- [TASK DESCRIPTION]:
Return verbatim the stretch of the court order on the remand motion from "Summary of this" through "(DOC. NO. 14)".

## start EXCERPTED PASSAGE

Summary
In Stoddart v. Heavy Metal Iron, Inc., No. 2:22-cv-01532-DAD-DB, 2023 WL 2524313, (E.D. Cal. Mar. 15, 2023), the court remanded the case to state court finding that it lacked subject matter jurisdiction over plaintiff's PAGA claim because the Court lacked subject matter jurisdiction over plaintiff's individual claims for California Labor Code violations.
Summary of this case from Dominguez v. Leprino Foods Co.Opinion
2:22-cv-01532-DAD-DB
03-14-2023
ORDER GRANTING PLAINTIFF'S MOTION TO REMAND FOR LACK OF SUBJECT MATTER JURISDICTION (DOC. NO. 14)
This matter is before the court on plaintiff's motion to remand this action to the Solano County Superior Court. (Doc. No. 14.) On February 27, 2023, plaintiff's motion was taken under submission on the papers. (Doc. No. 17.) For the reasons set forth below, the court will grant plaintiff's motion to remand.
BACKGROUND
On May 13, 2022, plaintiff Michael Stoddart filed a lawsuit against defendants Heavy Metal Iron, Inc. (“HMI”), Daniel Bong, and Does 1 through 50 in the Solano County Superior Court. (Doc. No. 1-2.) In his complaint, plaintiff asserts on his own behalf eight causes of action under state law: (1) failure to provide meal periods or required premiums in violation of California Labor Code §§ 226.7, 512, and 1198; (2) failure to provide rest periods or required premiums in violation of California Labor Code §§ 226.7 and 1198; (3) failure to pay minimum and regular wages in violation of California Labor Code §§ 1194, 1197, and 1198; (4) failure to pay all overtime wages in violation of California Labor Code §§ 510, 1194, and 1198; (5) failure to failure to reimburse employees for required expenses in violation of California Labor Code § 2802; (6) failure to provide accurate itemized wage statements in violation of California Labor Code §§ 226 and 1198; (7) failure to provide all wages due upon separation of employment in violation of California Labor Code §§ 201, 202, and 203; and (8) unfair competition in violation of California Business and Professions Code § 17200, et seq. (Doc. No. 1-2 at 1.) Additionally, plaintiff asserts a ninth cause of action as a representative action pursuant to the Private Attorneys General Act of 2004, California Labor Code §§ 2698-2699 (“PAGA”) on behalf of himself, the Labor Workforce Development Agency (“LWDA”), and “aggrieved employees” employed by defendants, defined as “all other current and former non-exempt employees of [d]efendant who work or have worked in any non-exempt position in California and who have suffered at least one of the wage and hour violated described herein during the applicable time period.” (Id. at ¶ 1.)

## end EXCERPTED PASSAGE
## start SUPPLIED MATERIAL

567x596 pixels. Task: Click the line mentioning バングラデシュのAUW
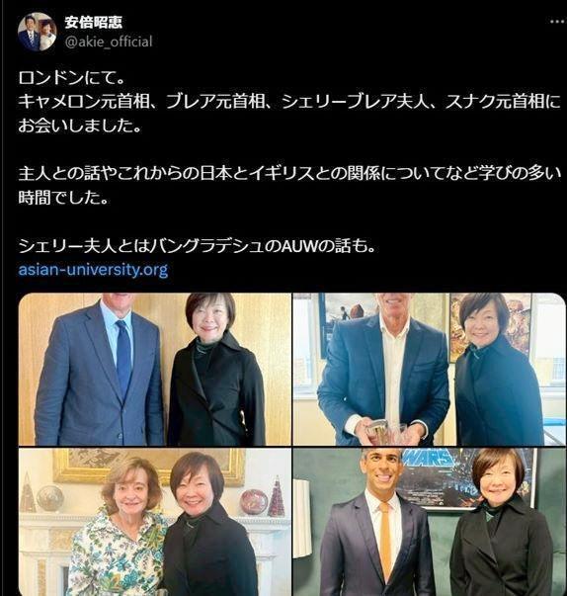point(198,246)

## end SUPPLIED MATERIAL

- [REPLY]:
Summary of this case from Dominguez v. Leprino Foods Co.Opinion
2:22-cv-01532-DAD-DB
03-14-2023
ORDER GRANTING PLAINTIFF'S MOTION TO REMAND FOR LACK OF SUBJECT MATTER JURISDICTION (DOC. NO. 14)